• **Collection entries**:

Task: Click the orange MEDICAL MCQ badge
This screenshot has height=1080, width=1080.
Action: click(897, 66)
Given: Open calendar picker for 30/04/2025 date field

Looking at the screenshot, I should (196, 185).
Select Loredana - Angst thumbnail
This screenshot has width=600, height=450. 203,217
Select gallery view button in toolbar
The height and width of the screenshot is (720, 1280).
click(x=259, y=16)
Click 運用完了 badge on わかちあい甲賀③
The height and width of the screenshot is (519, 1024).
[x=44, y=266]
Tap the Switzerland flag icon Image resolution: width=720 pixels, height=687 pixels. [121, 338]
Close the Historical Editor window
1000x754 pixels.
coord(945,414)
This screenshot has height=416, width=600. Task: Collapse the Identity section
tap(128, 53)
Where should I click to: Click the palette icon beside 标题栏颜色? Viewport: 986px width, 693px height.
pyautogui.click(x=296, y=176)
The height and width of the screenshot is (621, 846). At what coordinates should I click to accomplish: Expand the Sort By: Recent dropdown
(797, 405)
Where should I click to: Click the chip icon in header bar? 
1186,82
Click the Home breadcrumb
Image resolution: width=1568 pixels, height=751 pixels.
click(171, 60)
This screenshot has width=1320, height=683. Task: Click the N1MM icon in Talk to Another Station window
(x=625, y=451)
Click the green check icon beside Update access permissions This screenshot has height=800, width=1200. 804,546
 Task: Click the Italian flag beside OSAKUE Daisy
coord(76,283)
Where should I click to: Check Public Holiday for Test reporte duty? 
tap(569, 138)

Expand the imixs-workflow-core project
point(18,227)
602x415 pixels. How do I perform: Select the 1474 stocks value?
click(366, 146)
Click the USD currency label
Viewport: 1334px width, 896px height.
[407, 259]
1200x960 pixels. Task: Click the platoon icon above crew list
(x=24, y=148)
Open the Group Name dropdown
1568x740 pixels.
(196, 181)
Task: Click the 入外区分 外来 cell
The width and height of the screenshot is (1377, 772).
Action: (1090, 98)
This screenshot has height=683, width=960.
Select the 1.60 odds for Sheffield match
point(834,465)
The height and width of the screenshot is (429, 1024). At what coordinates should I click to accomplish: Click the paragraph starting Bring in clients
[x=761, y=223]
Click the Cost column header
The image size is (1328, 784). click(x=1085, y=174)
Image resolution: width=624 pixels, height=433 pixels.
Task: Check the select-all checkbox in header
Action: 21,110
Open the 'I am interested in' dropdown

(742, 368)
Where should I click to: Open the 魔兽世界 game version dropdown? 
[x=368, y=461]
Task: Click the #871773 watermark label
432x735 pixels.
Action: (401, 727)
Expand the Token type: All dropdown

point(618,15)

• **Problem details**: Your job is to restate all of the data word for word.

• **Final answer**:
Task: Click the orange MEDICAL MCQ badge
This screenshot has height=1080, width=1080.
Action: click(897, 66)
Given: Open calendar picker for 30/04/2025 date field

Looking at the screenshot, I should (196, 185).
Select Loredana - Angst thumbnail
This screenshot has width=600, height=450. 203,217
Select gallery view button in toolbar
The height and width of the screenshot is (720, 1280).
click(x=259, y=16)
Click 運用完了 badge on わかちあい甲賀③
The height and width of the screenshot is (519, 1024).
[x=44, y=266]
Tap the Switzerland flag icon Image resolution: width=720 pixels, height=687 pixels. [121, 338]
Close the Historical Editor window
1000x754 pixels.
coord(945,414)
This screenshot has height=416, width=600. Task: Collapse the Identity section
tap(128, 53)
Where should I click to: Click the palette icon beside 标题栏颜色? Viewport: 986px width, 693px height.
pyautogui.click(x=296, y=176)
The height and width of the screenshot is (621, 846). At what coordinates should I click to accomplish: Expand the Sort By: Recent dropdown
(797, 405)
Where should I click to: Click the chip icon in header bar? 
1186,82
Click the Home breadcrumb
Image resolution: width=1568 pixels, height=751 pixels.
click(171, 60)
This screenshot has width=1320, height=683. Task: Click the N1MM icon in Talk to Another Station window
(x=625, y=451)
Click the green check icon beside Update access permissions This screenshot has height=800, width=1200. 804,546
 Task: Click the Italian flag beside OSAKUE Daisy
coord(76,283)
Where should I click to: Check Public Holiday for Test reporte duty? 
tap(569, 138)

Expand the imixs-workflow-core project
point(18,227)
602x415 pixels. How do I perform: Select the 1474 stocks value?
click(366, 146)
Click the USD currency label
Viewport: 1334px width, 896px height.
[407, 259]
1200x960 pixels. Task: Click the platoon icon above crew list
(x=24, y=148)
Open the Group Name dropdown
1568x740 pixels.
(196, 181)
Task: Click the 入外区分 外来 cell
The width and height of the screenshot is (1377, 772).
Action: (1090, 98)
This screenshot has height=683, width=960.
Select the 1.60 odds for Sheffield match
point(834,465)
The height and width of the screenshot is (429, 1024). At what coordinates should I click to accomplish: Click the paragraph starting Bring in clients
[x=761, y=223]
Click the Cost column header
The image size is (1328, 784). click(x=1085, y=174)
Image resolution: width=624 pixels, height=433 pixels.
Task: Check the select-all checkbox in header
Action: 21,110
Open the 'I am interested in' dropdown

(742, 368)
Where should I click to: Open the 魔兽世界 game version dropdown? 
[x=368, y=461]
Task: Click the #871773 watermark label
432x735 pixels.
Action: (401, 727)
Expand the Token type: All dropdown

point(618,15)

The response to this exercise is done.